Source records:
§ §

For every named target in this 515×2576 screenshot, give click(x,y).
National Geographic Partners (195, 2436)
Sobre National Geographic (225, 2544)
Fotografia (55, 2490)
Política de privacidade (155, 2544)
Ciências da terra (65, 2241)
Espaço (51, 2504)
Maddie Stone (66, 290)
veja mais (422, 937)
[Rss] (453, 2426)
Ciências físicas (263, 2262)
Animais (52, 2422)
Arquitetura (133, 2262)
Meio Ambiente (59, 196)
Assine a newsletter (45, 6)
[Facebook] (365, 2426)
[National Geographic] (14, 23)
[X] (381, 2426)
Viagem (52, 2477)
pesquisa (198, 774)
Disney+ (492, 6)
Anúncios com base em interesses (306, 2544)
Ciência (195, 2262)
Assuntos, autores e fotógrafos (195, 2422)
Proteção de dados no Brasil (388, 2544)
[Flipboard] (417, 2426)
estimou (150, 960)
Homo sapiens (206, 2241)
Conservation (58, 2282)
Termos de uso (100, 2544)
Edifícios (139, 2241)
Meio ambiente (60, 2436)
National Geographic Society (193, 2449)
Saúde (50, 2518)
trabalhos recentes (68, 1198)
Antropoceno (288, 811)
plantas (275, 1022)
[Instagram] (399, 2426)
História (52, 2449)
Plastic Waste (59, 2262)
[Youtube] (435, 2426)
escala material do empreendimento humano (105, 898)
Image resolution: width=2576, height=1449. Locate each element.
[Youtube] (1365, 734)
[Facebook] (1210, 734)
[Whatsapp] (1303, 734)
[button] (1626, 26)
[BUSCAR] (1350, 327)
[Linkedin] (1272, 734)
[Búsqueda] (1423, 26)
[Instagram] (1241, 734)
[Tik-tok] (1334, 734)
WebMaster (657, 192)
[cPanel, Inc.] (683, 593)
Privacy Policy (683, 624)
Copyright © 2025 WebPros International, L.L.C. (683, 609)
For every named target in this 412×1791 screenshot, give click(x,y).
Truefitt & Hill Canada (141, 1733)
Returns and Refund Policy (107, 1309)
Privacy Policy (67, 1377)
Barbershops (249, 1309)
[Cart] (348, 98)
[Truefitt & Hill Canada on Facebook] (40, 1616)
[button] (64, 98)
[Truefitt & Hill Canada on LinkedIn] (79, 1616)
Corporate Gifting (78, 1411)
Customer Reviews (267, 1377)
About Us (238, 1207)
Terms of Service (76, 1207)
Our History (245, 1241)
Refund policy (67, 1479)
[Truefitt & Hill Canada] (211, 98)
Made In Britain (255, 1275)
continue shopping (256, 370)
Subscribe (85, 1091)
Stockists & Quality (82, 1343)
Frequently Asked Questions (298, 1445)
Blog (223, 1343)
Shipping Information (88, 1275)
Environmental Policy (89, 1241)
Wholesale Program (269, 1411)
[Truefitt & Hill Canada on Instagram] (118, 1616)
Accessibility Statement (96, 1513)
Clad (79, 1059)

§ §

Directions for this task:
Please copy exactly, and only, the lines from the line containing "continue shopping (256, 370)" through the last line of the records, with both ends included.

Exercise solution:
continue shopping (256, 370)
Subscribe (85, 1091)
Stockists & Quality (82, 1343)
Frequently Asked Questions (298, 1445)
Blog (223, 1343)
Shipping Information (88, 1275)
Environmental Policy (89, 1241)
Wholesale Program (269, 1411)
[Truefitt & Hill Canada on Instagram] (118, 1616)
Accessibility Statement (96, 1513)
Clad (79, 1059)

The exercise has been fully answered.